*** Opening of TASK INPUT ***
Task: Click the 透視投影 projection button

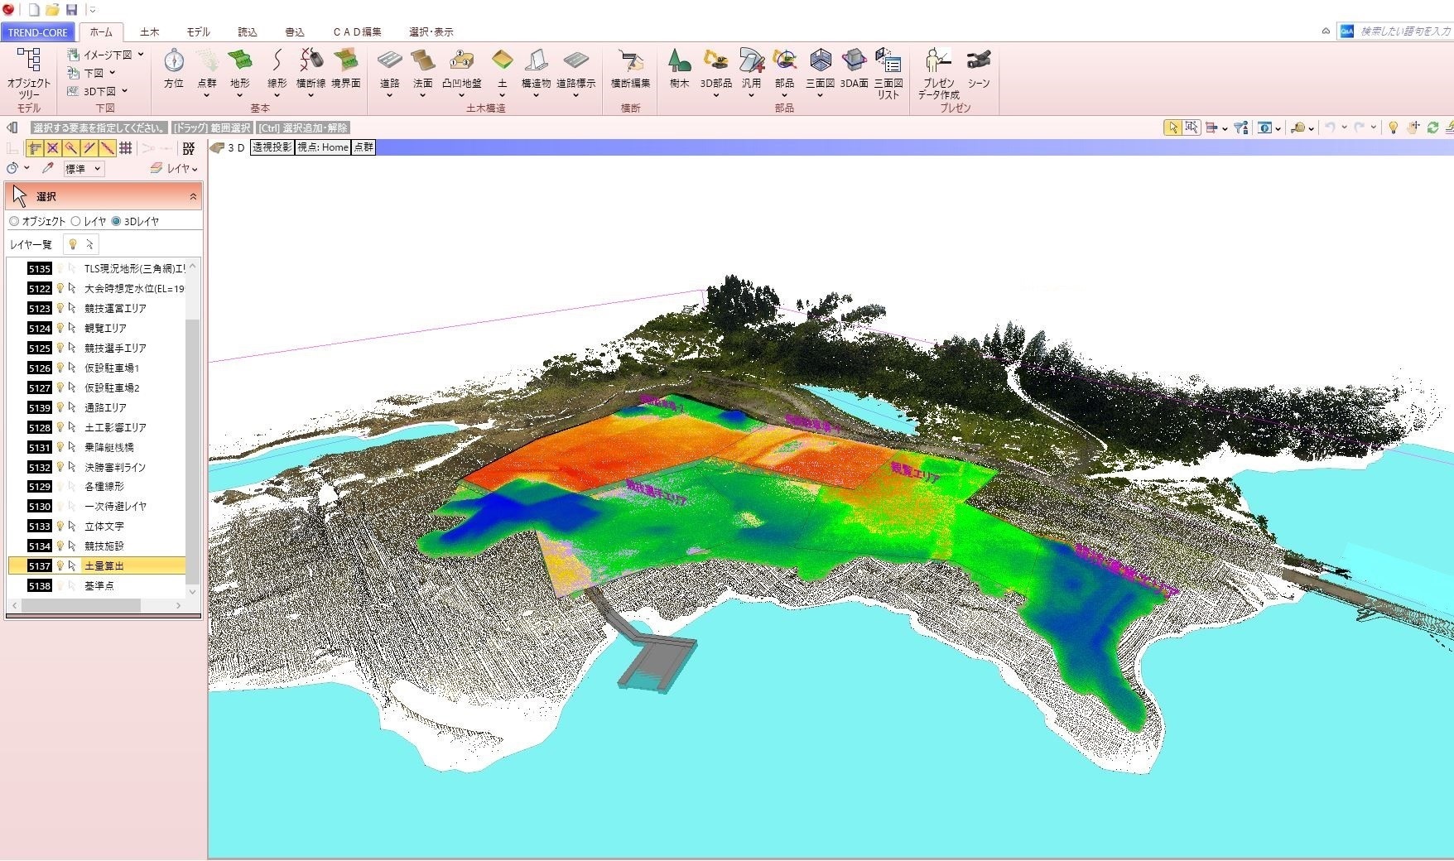Action: (272, 147)
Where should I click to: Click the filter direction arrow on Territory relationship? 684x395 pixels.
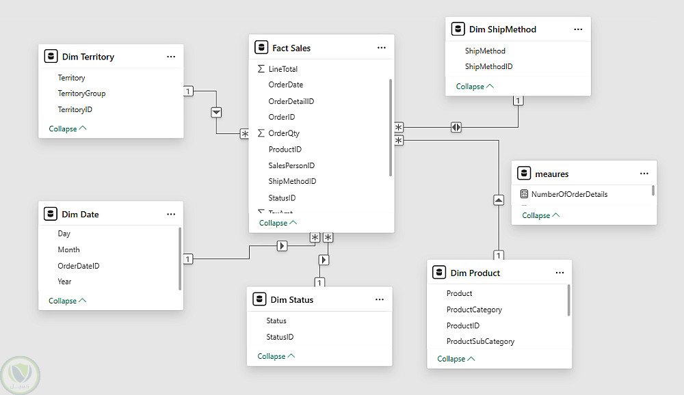tap(216, 111)
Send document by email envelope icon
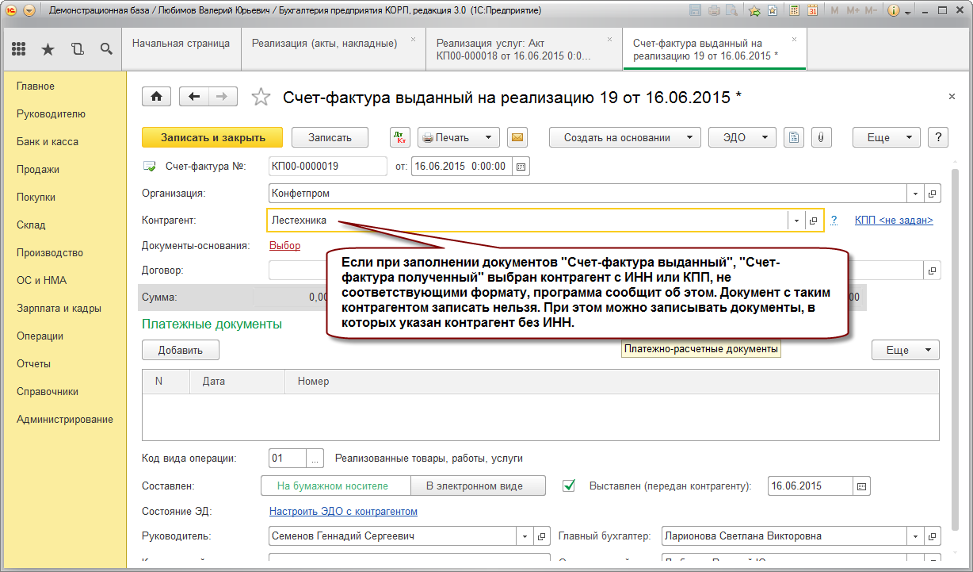Image resolution: width=973 pixels, height=572 pixels. 517,137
*** Close of TASK INPUT ***
All of the entries need to be copied exactly, minus any pictures.

● THE ANSWER:
Task: Click the 透視投影 projection button

Action: (272, 147)
Where should I click to: Click the filter direction arrow on Territory relationship? 684x395 pixels.
tap(216, 111)
Send document by email envelope icon
Image resolution: width=973 pixels, height=572 pixels. 517,137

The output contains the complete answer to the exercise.